Download or read book Trying Neaira written by Debra Hamel and published by Yale University Press. This book was released on 2003-01-01 with total page 224 pages. Available in PDF, EPUB and Kindle. Book excerpt: Apollodorus and Stephanos of Athens had faced each other in court on a number of occasions, but their running feud was brought to a head in the late 340s when Stephanos' lover Neaira was prosecuted for transgressing Athenian marriage laws. Building on Apollodorus' speech from the trial and other source material, Debra Hamel recreates Neaira's life and experiences from her lowly origins in a brothel in Corinth, to a highly paid courtesan and sex slave, her retirement and 30-year relationship with Stephanos. Neaira's story allows Hamel to touch on many aspects of Athenian social history, from issues of prostitution and adultery, to religion and slavery, the life of a female non-citizen, to the legal process of the 4th century. An engaging story through which Hamel offers an extraordinary window onto Athenian society.
Book Synopsis The Athenian Ephebeia in the Fourth Century BCE by : John L. Friend
Download or read book The Athenian Ephebeia in the Fourth Century BCE written by John L. Friend and published by Brill Studies in Greek and Rom. This book was released on 2019 with total page 309 pages. Available in PDF, EPUB and Kindle. Book excerpt: Based on the comprehensive study of the epigraphic and literary evidence, this book challenges the almost universally-held assumptions of modern scholarship on the date of origin, the function, and the purpose of the Athenian ephebeia. It offers a detailed reconstruction of the institution, which in the fourth century BCE was a state-organized and -funded system of mandatory national service for ephebes, citizens in their nineteenth and twentieth years, consisting of garrison duty, military training, and civic education. It concludes that the contribution of the ephebeiawas vital for the security of Attica and that the ephebes' non-military activities were moulded by social, economic, and religious influences which reflect the preoccupations of Lycurgus' administration in the 330s and 320s BCE.

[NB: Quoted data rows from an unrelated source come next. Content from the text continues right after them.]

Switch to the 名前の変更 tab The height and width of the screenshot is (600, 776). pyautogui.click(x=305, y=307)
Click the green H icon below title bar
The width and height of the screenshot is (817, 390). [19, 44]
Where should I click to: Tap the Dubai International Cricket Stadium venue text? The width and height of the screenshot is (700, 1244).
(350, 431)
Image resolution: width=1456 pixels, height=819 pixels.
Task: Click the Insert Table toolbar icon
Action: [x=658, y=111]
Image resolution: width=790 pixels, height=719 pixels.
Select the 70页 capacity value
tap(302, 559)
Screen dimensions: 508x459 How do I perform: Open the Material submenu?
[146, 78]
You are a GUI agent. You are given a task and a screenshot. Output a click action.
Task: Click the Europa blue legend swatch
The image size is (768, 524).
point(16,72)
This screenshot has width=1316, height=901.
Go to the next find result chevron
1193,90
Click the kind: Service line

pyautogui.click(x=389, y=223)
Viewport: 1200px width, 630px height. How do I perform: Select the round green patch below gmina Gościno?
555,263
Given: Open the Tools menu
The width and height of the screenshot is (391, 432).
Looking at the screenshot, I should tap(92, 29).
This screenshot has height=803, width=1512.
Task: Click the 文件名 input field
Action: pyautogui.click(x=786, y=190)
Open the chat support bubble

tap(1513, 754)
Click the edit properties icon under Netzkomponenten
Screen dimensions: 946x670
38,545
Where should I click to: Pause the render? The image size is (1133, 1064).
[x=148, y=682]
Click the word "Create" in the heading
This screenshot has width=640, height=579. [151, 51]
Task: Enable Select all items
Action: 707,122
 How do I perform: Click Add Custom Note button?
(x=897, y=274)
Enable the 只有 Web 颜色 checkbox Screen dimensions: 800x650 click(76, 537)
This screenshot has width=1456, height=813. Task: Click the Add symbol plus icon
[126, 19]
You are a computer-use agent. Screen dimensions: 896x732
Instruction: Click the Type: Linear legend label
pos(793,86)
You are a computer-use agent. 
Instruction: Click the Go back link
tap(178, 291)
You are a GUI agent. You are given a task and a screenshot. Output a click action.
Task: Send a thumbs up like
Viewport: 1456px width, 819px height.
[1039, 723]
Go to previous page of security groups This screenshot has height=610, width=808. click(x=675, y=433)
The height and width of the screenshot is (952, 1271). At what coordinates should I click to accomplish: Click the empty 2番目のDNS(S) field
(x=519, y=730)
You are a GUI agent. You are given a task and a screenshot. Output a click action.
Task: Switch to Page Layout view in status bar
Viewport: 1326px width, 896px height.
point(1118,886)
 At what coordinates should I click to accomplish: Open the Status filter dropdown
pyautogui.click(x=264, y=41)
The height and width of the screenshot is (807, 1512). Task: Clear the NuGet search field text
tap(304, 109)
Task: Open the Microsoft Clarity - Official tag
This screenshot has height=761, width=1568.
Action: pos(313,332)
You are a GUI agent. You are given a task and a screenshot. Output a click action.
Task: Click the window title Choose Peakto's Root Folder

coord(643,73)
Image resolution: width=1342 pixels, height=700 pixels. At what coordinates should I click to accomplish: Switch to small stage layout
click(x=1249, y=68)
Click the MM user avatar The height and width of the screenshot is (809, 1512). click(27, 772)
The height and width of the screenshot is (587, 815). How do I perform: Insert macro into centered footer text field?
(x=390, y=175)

Book Synopsis Why Plato Wrote by : Danielle S. Allen
Download or read book Why Plato Wrote written by Danielle S. Allen and published by John Wiley & Sons. This book was released on 2010-11-15 with total page 246 pages. Available in PDF, EPUB and Kindle. Book excerpt: Why Plato Wrote argues that Plato was not only the world’s first systematic political philosopher, but also the western world’s first think-tank activist and message man. Shows that Plato wrote to change Athenian society and thereby transform Athenian politics Offers accessible discussions of Plato’s philosophy of language and political theory Selected by Choice as an Outstanding Academic Title for 2011
Book Synopsis Performance Culture and Athenian Democracy by : Simon Goldhill
Download or read book Performance Culture and Athenian Democracy written by Simon Goldhill and published by Cambridge University Press. This book was released on 1999-06-13 with total page 434 pages. Available in PDF, EPUB and Kindle. Book excerpt: This 1999 book discusses the ways performance is central to the practice and ideology of Athenian democracy.